Palladium: supply, industry and strong cycles
Palladium has historically been strongly influenced by the automotive industry and can go through strong price cycles. Supply issues and political factors can also move palladium. For private households, palladium is often less "classic" than gold or silver, but can be relevant in certain market phases.
What does this mean for private households and owners of precious metals?
The most important added value is clarity: those who understand why gold rises react less impulsively. Precious metals are not an "all or nothing" issue, but a building block in a larger overall picture. Depending on the phase of life and goal, it can be useful to organize holdings, set priorities and carefully evaluate one's own holdings.
In practice, a very down-to-earth question often arises: Which pieces do we still really wear - and which have been unused for years? This is precisely where the topic of old gold comes into play rather incidentally: not as an obligation, but as an option to transparently classify unused values.
If you are interested in how a serious valuation works and what is important when selling old gold in the region, you will find our detailed guide here:
→ Selling old gold in Worb and the surrounding area: process, valuation and fair classification
Conclusion: Gold remains a mirror of the global situation
The price of gold typically does not rise "just like that", but because framework conditions shift: real interest rates, currency confidence, central bank demand and geopolitical risks.
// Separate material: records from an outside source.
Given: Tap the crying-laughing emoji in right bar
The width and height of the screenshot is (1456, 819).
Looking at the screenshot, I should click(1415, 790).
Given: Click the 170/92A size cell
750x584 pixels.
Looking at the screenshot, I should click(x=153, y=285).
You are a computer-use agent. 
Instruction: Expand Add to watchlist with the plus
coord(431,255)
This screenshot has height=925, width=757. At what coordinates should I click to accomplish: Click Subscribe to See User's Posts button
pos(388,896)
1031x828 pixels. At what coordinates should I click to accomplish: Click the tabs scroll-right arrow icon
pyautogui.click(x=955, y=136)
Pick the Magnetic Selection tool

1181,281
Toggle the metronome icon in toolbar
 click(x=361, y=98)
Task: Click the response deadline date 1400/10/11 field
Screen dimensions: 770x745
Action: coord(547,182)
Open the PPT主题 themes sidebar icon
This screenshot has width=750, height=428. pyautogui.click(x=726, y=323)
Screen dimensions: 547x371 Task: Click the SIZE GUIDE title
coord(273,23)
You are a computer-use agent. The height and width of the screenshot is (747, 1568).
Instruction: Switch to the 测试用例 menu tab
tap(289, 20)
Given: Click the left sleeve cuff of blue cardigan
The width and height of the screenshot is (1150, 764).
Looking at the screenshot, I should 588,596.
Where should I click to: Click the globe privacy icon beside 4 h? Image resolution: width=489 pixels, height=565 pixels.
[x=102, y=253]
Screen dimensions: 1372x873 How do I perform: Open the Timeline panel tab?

Silver, platinum and palladium complete the picture, but follow industrial cycles more strongly.
Those who own precious metals gain with a structured look at the drivers: less gut feeling, more decision security. And that is precisely the claim of a specialized business: to provide orientation, to make values transparent and to show options - without pressure, but with competence.
FAQ – Gold price and precious metals explained in an understandable way
Why does gold often rise in uncertain times?
Because gold is perceived as a store of value and "insurance" against crises. In stress phases, many market participants seek stability outside of currencies and credit systems.
What role do real interest rates play in the gold price?
Real interest rates (interest minus inflation) are central. When real interest rates are low or negative, the opportunity cost of holding gold decreases – gold becomes more attractive.
Is silver simply "the cheaper gold"?
Not quite. Silver is more industrially oriented and therefore more volatile. It can rise more sharply in boom phases, but also fall more significantly in downturns.
Why do central banks buy gold?
Central banks use gold to diversify currency reserves and as a strategic stability anchor. This demand often has a long-term and market-supporting effect.
Why does the gold price in CHF sometimes look different from that in USD?
Because the exchange rate is a second price component. A strong franc can dampen gold movements in CHF, a weaker franc can amplify them.
When is it worthwhile to re-evaluate precious metal holdings?
When prices have risen significantly, when your life situation changes or when you own unused pieces. A transparent valuation creates decision-making bases – without a sale being mandatory.